The Tip of the Iceberg
The Tip of the Iceberg
Sunday, 22 April 2012
THE TIP OF THE ICEBERG: Unravelling the secrets of orcas and other whales in Russia by Erich Hoyt
The extraordinary beauty and charisma of an all-white mature bull orca, cracking the wild and windy waters of the Russian Far East, is just the tip of the iceberg in terms of appreciating the extraordinary diversity of life here.
The wonders abound: More volcanoes than anywhere on Earth; six different species of salmon; marine bird life in the tens to hundreds of thousands of pairs; multiple species of seals and sea lions and healthy numbers of walruses and sea otters; some 15 species of whales, dolphins and porpoises, and a local population of orcas that has so far revealed three white orcas, including a rare all-white mature male, at least 16 years old. We’ve called him “Iceberg”.
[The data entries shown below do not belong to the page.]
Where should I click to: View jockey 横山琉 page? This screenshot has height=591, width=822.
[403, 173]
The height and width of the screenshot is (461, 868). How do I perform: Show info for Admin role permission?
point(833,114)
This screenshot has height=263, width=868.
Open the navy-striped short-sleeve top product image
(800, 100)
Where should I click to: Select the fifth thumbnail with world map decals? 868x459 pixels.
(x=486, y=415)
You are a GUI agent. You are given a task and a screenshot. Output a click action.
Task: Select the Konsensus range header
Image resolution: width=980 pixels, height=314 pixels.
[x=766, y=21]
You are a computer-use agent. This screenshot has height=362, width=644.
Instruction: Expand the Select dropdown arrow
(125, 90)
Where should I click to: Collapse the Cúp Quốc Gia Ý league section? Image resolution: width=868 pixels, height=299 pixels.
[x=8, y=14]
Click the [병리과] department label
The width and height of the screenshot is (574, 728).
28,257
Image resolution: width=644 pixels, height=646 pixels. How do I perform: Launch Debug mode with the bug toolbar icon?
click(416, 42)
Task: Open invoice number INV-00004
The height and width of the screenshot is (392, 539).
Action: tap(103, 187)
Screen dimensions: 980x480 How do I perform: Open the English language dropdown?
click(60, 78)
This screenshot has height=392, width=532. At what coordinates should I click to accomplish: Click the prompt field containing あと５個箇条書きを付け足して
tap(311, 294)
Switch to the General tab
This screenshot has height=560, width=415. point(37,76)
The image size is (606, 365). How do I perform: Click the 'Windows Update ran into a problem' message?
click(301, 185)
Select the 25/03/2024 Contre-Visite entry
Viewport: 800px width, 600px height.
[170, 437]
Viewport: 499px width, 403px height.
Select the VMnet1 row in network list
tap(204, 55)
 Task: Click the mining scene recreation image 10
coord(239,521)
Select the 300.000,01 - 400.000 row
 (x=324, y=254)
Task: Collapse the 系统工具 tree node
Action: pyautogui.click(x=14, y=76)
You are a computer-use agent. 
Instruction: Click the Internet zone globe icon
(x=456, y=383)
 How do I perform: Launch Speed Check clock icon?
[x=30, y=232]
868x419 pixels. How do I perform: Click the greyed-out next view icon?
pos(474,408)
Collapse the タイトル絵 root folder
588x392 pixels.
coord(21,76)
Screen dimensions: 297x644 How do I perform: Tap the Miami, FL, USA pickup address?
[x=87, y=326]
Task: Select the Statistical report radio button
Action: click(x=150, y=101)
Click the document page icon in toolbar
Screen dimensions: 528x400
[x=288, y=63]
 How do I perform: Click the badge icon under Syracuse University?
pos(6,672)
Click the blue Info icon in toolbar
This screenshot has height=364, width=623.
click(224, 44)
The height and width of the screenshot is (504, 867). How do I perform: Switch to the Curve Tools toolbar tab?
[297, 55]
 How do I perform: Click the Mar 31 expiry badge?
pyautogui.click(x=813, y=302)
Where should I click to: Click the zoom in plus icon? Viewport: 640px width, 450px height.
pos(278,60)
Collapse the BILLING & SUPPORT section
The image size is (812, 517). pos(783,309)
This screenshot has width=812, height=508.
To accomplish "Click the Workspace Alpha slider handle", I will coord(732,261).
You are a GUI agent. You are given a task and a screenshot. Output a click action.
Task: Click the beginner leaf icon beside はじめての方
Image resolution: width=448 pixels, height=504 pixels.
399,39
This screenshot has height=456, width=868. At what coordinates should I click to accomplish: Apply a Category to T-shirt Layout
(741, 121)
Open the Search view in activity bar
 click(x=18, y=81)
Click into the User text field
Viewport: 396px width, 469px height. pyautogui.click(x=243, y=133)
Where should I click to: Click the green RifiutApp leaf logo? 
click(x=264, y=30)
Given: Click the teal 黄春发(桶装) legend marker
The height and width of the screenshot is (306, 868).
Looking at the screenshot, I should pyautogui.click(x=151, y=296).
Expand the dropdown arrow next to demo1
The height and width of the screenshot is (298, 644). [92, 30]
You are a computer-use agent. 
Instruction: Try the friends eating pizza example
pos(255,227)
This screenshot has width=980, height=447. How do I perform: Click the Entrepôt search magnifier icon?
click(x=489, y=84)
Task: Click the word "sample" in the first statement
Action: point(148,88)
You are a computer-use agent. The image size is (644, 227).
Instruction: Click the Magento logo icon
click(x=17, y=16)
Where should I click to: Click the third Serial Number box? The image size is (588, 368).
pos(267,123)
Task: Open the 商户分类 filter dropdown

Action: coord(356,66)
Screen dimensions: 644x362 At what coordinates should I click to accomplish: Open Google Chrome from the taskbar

The explosion of life has allowed our small team of a dozen or so young Russian biologists to do a wide range of pioneer whale research in this area over the past decade — research sponsored by WDCS, the Whale and Dolphin Conservation Society and co-funded by Humane Society International, Animal Welfare Institute, Rufford Foundation, among other groups. The orca work, under the banner of the Far East Russia Orca Project (FEROP) was begun in 1999 to learn more about and try to protect orca populations being targeted for aquarium captures. With the exception of two female orcas taken from one of our known pods in 2003, we have been successful. In 2009, we added the Russian Cetacean Habitat Project, with some overlap in team members, to include studies of other whales in the region and to aid efforts toward identifying and zoning critical habitat in the Commander Islands State Biosphere Reserve, the largest marine reserve in Russia. With Alexander M. Burdin from Russia and Hal Sato from Japan, I started the project and have stayed as its co-director with Dr. Burdin. I would like to summarize a few of the team’s accomplishments:
• We were the first researchers to photo-identify killer whales in Russian waters and today we have about 1500 individual orcas identified and catalogued, and counting.
• We have explored the social nature of Russian orcas with more than 20 pods in 3 clans in our main study area in Avacha Gulf alone. There are two ecotypes: fish eaters that concentrate on mackerel and salmon, and marine mammal eating transients that feed on minke whales, dolphins, porpoises, seals and sea lions. 95% of these are the fish-eating resident-type orcas.
• We have photo-IDed more than 850 humpback whales on their summer feeding grounds around the Commander and Karaginsky Islands, where some of the same whales return year after year, showing site-fidelity. We have made nearly 30 links to their winter breeding grounds in Japanese waters off Okinawa and the Ogasawara islands.
• We have started the first photo-ID catalogue for the rarely studied Baird’s beaked whale and have had resightings from year to year. This species is hunted by Japanese whalers in Japan’s waters so our study may well prove to have future conservation value.
• Meanwhile, a satellite project by some members of our team has gathered and studied the bones of the Steller’s sea cow which went extinct in 1768, to try to gain more clues into why it went extinct just 27 years after it was found and named by scientist George Wilhelm Steller.
• We have recorded thousands of hours of underwater vocalizations, mainly of orcas. A key part of FEROP research focuses on the nature of the unique dialects of orcas. Moscow State University biologist Dr. Olga Filatova who gained her PhD through FEROP in 2005, is currently first author on an international paper published in March in Animal Behaviour on the evolution of the vocal repertoires, comparing the dialects of orca communities, or populations of the species, across the North Pacific. “Different kinds of sounds are used for different purposes,” says Filatova, “ranging from close-range communication to long-range calls that may function more to keep a pod together.”
The acoustics part of our team around Filatova is now looking for scientific proof that the resident fish-eating orca pods, such as Iceberg’s pod, and the transient marine-mammal-eating orcas, are separate species. “The conclusions will have strong implications for the conservation of the species,” says Filatova. “if they can be shown to be two species, which some scientists think they probably are, then each one will require a separate conservation plan with potentially greater concern and benefits for both species.”
With regard to Iceberg’s pod, we have no genetic data but we are hoping to meet them again in summer 2012 and learn more about the phenomenon of white whales, why they occur, what it means and whether Iceberg is a true albino — perhaps we can catch a glimpse of a pink eye — or “just” one of the most beautiful orcas anyone has ever seen.